At 50, I was born into a fairly narrow demographic. I see it bracketed by 2 factors; the end of the American military draft in 1973, and the advent of the mass-produced personal computer in 1977. Those who were too young to be drafted to go to Vietnam were born after 1953. Those who are too young to remember a time without personal computers were born after 1973, generally. This leaves a two decade spread of late baby-boom to early gen Xers that don’t fit into either group. A “Blank Generation”, so to speak. We grew up with the Middle East Energy Crisis and the fear of Mutually Assured (nuclear) Destruction. We grew up lacking either the unification of the anti-war movement or the hive mind of the internet.
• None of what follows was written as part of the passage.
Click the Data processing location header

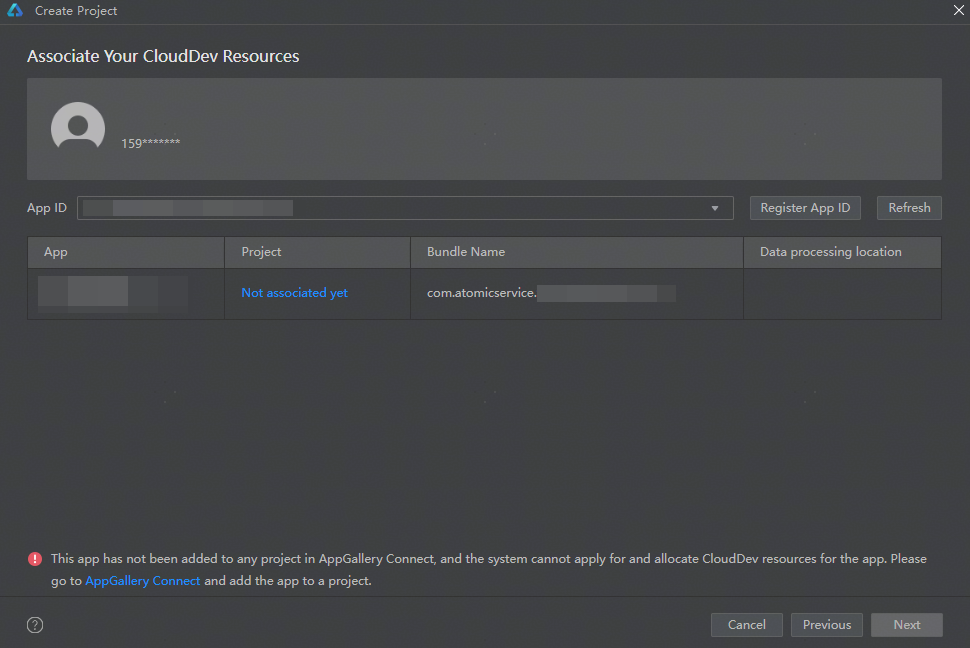coord(830,252)

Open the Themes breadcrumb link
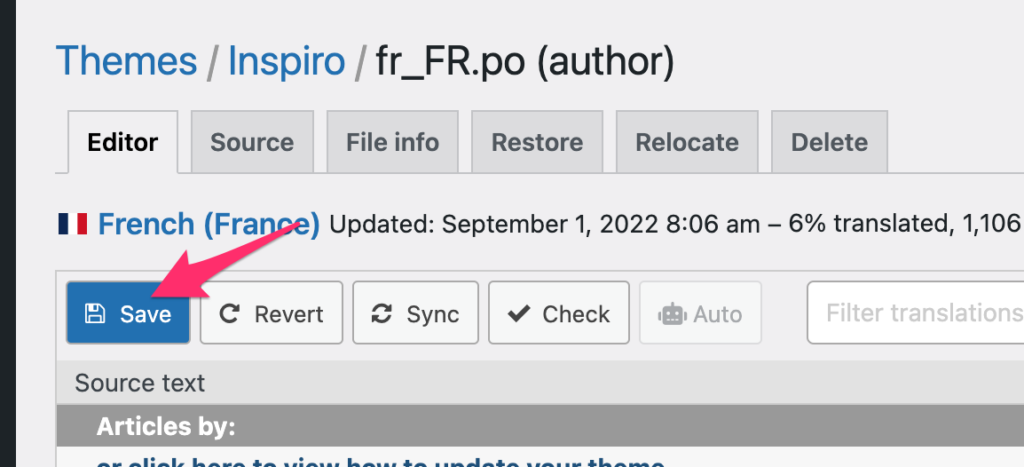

We are the last of the analog dinosaurs, a merry band of angry loners and misfits.
I feel fortunate, though, to be a part of this small cultural segment. This is where punk rock was born, the indie music scene that turned its back on the corporate record industry. This is the generation that hit the road in a van, playing house parties, trading cassettes and xeroxed fanzines. This is the generation of phone phreaks and hackers and cypherpunks that blazed the trail for Anonymous and LulzSec. Cyberpunk, Splatterpunk and the other various “punk” literary genres influenced the “look” of the 21st century. Blank Generation artists put their images on stickers, on flyers, on clothing on record sleeves- on subway trains, dumpsters and cars. DIY, as a movement, was born of the punks, all of the various flavors shared that Do-It-Yourself aesthetic.
This issue of OBSOLETE! is dedicated to all of my Blank Generation brothers and sisters out there. Keep writing- keep rocking, keep making art. Until they find their own voice, the hipster generation needs you to show them the way. And I guess...I guess that’s what getting old is all about.